Rust - 泛型类型的泛型到 vec

Question

I need to create a Vec like this code :

use serde::{Serialize, Deserialize};
trait TPlugin<'a, Config> where Config : Serialize + Deserialize<'a> {}

#[derive(Serialize, Deserialize)]
struct MyConfig {}

struct MyPlugin1 {
  conf: MyConfig,
}
impl TPlugin<MyConfig> for MyPlugin1 {}
impl MyPlugin1 {
  pub fn new() -> MyConfig1 {
    MyConfig1{}
  }
}

fn main() {
  let my_vec: Vec<Box<dyn TPlugin<????>>> = Vec::new();
  my_vec.push(MyConfig1::new());
  my_vec.push(MyConfig2::new());
}

What is the code that I must add instead of "????"? I've tried Box<dyn Serialize + Deserialize<'a>> but rust tells me "the trait serde::Serialize cannot be made into an object".

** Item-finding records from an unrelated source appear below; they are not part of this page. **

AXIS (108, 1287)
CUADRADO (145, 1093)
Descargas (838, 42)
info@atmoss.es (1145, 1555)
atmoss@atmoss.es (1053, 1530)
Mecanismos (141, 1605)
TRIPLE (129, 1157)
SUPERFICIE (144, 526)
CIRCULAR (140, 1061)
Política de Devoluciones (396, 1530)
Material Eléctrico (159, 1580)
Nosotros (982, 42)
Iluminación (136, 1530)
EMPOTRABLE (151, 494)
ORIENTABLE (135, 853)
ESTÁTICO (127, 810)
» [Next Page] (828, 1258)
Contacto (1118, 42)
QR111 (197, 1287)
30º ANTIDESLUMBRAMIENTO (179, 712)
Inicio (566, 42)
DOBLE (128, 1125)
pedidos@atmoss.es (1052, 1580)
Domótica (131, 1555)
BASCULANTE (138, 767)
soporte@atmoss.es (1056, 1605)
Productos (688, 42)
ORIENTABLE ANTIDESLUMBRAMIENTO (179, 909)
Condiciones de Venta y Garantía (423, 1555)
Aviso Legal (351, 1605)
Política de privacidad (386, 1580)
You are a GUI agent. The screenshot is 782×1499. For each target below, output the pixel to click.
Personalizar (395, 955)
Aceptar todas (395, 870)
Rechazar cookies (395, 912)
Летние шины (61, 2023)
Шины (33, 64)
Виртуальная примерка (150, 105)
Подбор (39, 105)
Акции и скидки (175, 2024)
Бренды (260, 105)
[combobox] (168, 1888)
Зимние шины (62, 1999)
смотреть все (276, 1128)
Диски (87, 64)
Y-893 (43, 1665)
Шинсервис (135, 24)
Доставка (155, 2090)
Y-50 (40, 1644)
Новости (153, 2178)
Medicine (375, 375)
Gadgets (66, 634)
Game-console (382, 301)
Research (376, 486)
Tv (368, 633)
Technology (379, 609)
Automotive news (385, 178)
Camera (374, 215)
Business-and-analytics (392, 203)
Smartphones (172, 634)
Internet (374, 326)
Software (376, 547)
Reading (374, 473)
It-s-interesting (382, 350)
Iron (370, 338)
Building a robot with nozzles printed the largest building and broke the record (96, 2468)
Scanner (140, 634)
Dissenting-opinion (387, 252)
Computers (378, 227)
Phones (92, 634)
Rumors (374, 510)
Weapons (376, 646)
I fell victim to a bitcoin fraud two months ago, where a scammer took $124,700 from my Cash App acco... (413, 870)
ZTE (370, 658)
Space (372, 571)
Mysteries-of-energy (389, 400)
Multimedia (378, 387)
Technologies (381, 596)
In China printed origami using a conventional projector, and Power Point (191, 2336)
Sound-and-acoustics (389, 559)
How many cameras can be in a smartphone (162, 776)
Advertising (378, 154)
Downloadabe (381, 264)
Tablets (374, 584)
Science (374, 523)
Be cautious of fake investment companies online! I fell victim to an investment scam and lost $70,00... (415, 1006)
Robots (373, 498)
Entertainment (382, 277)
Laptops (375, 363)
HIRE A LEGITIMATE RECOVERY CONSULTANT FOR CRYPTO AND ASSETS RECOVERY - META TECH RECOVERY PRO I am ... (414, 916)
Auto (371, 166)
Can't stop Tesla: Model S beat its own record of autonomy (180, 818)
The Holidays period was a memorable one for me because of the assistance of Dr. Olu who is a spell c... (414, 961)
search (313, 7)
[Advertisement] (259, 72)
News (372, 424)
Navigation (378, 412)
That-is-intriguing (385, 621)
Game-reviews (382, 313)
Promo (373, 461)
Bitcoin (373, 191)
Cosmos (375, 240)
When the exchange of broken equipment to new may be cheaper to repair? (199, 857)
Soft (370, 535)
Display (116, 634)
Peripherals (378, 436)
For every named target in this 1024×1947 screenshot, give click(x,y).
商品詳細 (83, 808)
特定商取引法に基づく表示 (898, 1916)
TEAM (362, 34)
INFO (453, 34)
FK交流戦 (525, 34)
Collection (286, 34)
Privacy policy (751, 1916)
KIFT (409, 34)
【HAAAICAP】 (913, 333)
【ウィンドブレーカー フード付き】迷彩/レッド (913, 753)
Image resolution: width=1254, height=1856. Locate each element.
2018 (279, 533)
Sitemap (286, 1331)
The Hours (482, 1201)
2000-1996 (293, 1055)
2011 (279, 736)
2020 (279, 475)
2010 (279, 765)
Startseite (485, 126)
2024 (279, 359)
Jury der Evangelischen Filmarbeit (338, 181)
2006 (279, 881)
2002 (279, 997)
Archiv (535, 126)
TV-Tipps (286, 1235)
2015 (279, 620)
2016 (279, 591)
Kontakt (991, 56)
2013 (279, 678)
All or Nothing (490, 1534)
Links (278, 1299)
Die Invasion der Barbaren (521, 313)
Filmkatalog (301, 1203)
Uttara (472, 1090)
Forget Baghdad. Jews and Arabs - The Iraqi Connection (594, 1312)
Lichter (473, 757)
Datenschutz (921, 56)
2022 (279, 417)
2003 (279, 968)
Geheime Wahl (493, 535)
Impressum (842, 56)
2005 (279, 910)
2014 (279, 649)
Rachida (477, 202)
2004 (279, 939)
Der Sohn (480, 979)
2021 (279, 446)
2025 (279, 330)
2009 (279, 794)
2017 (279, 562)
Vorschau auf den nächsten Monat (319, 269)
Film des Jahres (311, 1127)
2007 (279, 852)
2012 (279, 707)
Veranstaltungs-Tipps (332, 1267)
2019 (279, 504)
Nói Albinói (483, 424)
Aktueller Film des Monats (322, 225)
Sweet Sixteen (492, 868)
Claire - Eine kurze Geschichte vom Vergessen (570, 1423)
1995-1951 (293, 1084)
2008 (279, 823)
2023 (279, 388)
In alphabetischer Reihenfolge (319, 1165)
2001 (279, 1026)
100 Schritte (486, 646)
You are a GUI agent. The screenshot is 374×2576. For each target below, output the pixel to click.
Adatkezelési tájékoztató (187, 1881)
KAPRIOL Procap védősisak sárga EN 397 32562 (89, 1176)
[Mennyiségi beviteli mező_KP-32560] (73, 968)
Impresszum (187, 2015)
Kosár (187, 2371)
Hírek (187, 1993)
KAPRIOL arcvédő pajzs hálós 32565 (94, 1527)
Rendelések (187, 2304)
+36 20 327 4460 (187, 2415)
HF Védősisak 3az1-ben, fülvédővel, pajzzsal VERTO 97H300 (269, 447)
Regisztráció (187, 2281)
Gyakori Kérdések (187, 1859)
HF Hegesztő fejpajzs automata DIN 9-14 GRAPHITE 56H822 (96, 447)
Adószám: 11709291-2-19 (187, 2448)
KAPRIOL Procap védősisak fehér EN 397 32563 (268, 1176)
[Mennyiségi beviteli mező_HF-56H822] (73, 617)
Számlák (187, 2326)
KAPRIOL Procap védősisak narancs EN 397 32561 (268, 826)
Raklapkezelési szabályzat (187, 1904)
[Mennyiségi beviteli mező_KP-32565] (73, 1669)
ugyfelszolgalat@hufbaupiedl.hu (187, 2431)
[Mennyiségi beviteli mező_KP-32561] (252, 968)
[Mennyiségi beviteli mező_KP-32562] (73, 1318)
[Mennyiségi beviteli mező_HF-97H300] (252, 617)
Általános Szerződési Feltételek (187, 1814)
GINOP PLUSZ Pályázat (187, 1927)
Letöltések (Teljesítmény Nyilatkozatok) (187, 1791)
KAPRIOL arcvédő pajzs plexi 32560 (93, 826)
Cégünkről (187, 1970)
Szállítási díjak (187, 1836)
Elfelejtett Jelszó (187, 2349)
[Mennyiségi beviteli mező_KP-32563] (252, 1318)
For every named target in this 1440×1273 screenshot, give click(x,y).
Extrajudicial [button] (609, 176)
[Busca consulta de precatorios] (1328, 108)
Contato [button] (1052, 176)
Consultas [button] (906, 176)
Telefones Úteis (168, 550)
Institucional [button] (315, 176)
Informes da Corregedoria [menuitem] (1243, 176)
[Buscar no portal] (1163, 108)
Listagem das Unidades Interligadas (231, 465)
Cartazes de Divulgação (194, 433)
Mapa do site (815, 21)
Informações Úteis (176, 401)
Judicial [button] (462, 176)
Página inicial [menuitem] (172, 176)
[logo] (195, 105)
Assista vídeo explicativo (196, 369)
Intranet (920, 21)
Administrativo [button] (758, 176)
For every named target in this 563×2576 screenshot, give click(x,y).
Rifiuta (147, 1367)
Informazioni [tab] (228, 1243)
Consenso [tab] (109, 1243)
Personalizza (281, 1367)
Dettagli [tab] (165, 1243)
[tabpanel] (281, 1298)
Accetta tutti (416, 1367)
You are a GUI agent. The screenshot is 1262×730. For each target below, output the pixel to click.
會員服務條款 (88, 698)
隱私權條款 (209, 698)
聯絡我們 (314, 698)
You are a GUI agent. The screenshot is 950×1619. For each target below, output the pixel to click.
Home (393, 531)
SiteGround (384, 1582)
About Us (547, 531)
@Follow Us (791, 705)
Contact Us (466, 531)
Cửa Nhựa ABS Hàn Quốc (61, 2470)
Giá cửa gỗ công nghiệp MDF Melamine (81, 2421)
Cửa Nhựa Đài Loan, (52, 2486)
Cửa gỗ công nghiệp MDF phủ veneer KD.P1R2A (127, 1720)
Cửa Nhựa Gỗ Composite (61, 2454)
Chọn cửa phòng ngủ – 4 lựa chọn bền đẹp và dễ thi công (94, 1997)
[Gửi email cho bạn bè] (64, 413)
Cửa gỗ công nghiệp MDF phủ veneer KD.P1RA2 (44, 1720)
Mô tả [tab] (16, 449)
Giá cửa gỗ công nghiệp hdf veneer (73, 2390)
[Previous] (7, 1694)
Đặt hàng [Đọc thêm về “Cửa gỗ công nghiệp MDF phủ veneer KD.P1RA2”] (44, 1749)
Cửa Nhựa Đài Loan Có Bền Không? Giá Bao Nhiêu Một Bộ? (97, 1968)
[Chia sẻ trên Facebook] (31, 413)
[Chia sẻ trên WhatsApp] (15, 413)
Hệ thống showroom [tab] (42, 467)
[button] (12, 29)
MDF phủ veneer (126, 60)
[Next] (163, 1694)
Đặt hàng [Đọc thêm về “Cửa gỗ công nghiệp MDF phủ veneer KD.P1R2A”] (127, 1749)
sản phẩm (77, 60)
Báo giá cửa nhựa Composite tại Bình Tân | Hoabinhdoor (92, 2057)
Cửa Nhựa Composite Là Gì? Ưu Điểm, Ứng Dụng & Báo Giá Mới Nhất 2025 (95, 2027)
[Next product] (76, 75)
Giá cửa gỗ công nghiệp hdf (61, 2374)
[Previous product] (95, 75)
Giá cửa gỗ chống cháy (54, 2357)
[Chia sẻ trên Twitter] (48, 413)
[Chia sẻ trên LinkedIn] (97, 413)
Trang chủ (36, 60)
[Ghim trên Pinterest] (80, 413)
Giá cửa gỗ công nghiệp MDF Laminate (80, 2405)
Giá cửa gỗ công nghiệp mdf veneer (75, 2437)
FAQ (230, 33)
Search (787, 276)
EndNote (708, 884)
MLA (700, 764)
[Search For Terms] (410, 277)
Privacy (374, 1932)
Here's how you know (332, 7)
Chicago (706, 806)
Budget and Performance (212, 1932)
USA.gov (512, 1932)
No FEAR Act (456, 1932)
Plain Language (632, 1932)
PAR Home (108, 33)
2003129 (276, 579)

I'm newbie on rust, so generics are obscure for me, like lifetimes. I'm from Java/Typescript. In Java/Typescript I write:

let myVec: Vec<TPlugin<?>>;

Regards.

Answer 1

First to focus on the core problem: To have a Vec of heterogenous objects, you must use dynamic dispatch, for example the Box<dyn ...> , which you already used successfully. But then inside you need another dynamic dispatch and this one is not possible. The Box<dyn ...> will end up being a "fat pointer" - one pointer pointing to the data, other pointer pointing to a virtual table for that type. Virtual table is generated by the compiler and contains pointer to implementation of every method the type has. And here comes the problem, look at the Serialize trait:

pub trait Serialize {
    fn serialize<S>(&self, serializer: S) -> Result<S::Ok, S::Error>
    where S: Serializer;
}

It has one method serialize , but this method is generic over Serializer . So really there is not one method, but "infinite" amount of methods, one for each possible Serializer . The compiler is not able to make virtual table for that, so Serializer can not be made into an (trait) object.

I would suggest you to define your own trait that describes what you want to do with Config and is object safe . Perhaps methods for saving and loading with a specific Serializer , toml for example?